--- start of Records supplied ---
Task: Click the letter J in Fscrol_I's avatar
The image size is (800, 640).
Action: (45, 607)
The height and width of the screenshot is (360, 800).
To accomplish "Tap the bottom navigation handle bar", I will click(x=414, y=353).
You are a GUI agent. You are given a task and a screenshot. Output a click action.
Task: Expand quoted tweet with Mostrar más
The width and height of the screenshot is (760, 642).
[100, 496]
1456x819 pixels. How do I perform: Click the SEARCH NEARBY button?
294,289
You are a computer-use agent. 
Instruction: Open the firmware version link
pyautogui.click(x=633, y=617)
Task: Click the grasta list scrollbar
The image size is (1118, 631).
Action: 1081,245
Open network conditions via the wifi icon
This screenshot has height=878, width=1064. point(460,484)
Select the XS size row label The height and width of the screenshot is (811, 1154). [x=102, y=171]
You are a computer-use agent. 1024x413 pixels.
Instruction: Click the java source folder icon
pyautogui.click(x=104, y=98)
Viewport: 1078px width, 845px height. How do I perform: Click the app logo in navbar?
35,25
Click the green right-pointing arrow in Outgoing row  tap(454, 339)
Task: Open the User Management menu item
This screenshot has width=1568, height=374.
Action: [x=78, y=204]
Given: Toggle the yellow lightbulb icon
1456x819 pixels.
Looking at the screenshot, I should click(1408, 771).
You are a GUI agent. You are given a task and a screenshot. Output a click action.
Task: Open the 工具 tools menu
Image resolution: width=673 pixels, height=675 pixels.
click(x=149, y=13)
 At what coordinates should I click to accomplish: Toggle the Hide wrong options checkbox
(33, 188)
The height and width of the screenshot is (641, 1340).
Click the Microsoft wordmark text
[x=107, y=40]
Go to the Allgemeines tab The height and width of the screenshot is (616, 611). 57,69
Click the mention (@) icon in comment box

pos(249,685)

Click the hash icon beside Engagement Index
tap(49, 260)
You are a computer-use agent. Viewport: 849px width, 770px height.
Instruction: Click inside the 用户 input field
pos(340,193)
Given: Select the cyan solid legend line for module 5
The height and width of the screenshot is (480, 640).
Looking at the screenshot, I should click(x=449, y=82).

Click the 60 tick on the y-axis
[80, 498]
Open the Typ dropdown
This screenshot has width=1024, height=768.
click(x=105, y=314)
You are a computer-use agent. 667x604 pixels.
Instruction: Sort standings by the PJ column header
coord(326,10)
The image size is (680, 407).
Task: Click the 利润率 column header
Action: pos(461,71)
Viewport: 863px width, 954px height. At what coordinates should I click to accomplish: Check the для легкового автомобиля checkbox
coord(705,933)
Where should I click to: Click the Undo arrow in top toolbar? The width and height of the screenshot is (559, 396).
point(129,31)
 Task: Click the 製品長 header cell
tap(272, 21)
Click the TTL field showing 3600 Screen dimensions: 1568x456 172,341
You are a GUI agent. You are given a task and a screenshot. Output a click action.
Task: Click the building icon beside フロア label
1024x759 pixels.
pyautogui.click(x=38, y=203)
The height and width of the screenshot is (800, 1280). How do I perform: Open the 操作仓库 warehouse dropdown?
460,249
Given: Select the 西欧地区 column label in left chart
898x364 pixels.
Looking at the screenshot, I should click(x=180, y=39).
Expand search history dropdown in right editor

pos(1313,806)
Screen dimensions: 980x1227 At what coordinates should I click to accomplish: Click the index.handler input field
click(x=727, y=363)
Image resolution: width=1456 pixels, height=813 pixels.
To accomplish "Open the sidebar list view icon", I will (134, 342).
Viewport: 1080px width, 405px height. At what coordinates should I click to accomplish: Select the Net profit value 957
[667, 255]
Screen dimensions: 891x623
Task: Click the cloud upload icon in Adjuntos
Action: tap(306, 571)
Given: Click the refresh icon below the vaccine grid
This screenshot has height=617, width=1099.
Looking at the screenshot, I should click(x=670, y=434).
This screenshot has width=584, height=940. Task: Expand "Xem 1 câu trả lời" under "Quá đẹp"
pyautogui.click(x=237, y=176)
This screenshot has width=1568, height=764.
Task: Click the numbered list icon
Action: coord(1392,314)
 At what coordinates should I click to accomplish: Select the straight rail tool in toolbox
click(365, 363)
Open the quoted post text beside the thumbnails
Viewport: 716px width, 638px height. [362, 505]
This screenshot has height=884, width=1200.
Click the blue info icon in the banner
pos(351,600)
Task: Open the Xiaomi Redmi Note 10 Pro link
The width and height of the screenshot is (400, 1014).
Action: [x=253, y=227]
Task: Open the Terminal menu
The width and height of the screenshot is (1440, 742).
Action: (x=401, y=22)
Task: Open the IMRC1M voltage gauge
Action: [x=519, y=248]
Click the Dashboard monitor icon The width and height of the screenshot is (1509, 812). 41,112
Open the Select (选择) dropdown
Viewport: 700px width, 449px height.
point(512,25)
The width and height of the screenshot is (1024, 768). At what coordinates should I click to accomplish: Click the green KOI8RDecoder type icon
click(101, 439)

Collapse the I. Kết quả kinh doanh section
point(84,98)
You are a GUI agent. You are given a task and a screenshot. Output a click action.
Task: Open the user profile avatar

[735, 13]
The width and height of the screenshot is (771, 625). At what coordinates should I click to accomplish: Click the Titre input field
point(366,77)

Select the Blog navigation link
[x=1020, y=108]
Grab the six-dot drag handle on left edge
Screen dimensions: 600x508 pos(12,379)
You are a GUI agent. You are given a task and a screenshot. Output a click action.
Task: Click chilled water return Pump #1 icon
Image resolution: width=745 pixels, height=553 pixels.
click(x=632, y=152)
--- end of Records supplied ---
◆ **Exercise**:
Pick out every line above that contains the word "header", matching case exactly.

◆ **The response**:
Instruction: Sort standings by the PJ column header
Task: Click the 利润率 column header
 Task: Click the 製品長 header cell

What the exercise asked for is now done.